─── Dataset extract ───
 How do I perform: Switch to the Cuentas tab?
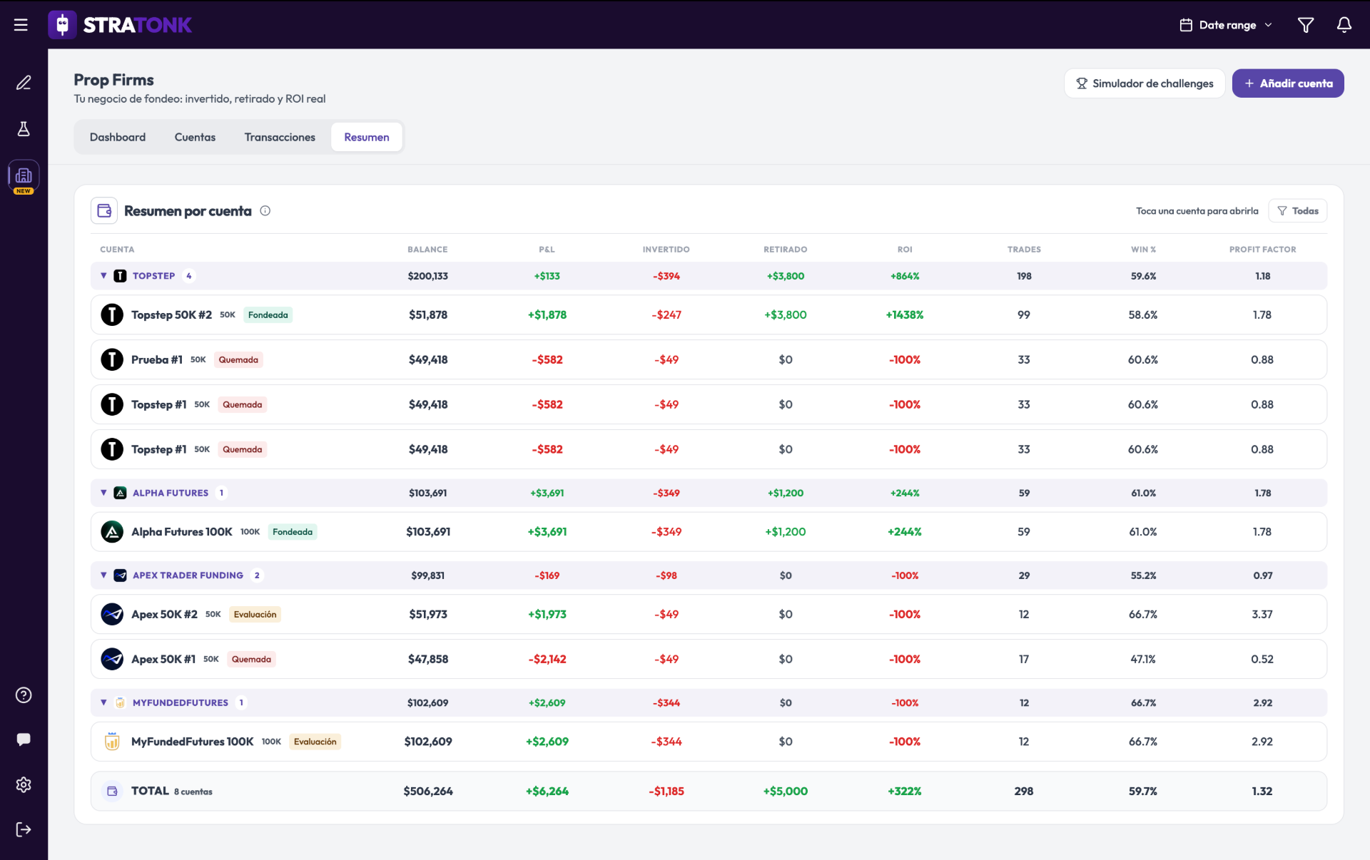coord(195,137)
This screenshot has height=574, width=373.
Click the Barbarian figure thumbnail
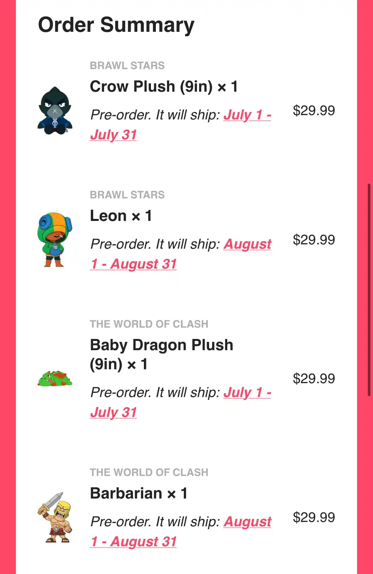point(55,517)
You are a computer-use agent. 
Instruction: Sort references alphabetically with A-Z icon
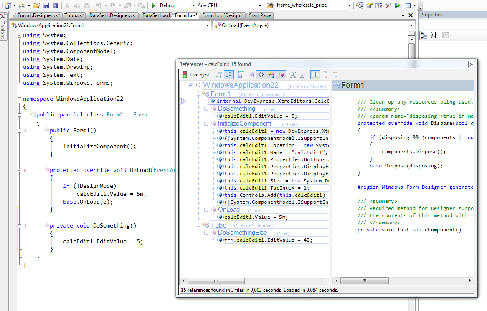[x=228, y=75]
───
─── Dataset extract ───
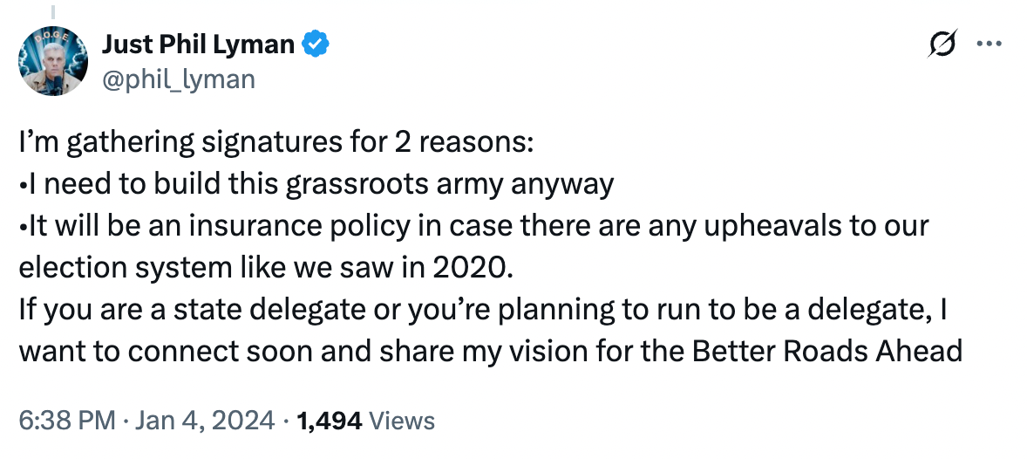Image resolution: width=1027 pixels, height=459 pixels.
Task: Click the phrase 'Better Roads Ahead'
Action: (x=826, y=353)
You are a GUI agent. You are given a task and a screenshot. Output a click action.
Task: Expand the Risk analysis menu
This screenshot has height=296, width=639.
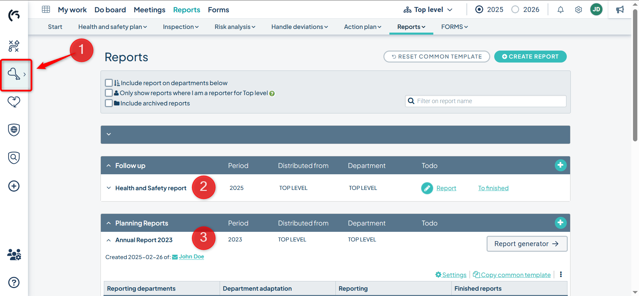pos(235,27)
───
─── Dataset extract ───
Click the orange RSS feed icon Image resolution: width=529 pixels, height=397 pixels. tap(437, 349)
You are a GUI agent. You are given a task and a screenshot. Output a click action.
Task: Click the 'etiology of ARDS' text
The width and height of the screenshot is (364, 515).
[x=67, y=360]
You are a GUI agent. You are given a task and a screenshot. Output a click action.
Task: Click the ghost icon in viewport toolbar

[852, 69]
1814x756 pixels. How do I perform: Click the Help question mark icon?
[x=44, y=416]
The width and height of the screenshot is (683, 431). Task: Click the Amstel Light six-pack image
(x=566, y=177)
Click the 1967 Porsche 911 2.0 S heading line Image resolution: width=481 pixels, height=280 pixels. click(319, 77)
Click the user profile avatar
───
Task item >> Your answer should be the lines of the listing above between the line holding "Task: Click the 'etiology of ARDS' text" and the line holding "Click the user profile avatar", inclusive, restated word for word and alone.

Completed exercise >>
Task: Click the 'etiology of ARDS' text
The width and height of the screenshot is (364, 515).
[x=67, y=360]
You are a GUI agent. You are given a task and a screenshot. Output a click action.
Task: Click the ghost icon in viewport toolbar

[852, 69]
1814x756 pixels. How do I perform: Click the Help question mark icon?
[x=44, y=416]
The width and height of the screenshot is (683, 431). Task: Click the Amstel Light six-pack image
(x=566, y=177)
Click the 1967 Porsche 911 2.0 S heading line Image resolution: width=481 pixels, height=280 pixels. click(319, 77)
Click the user profile avatar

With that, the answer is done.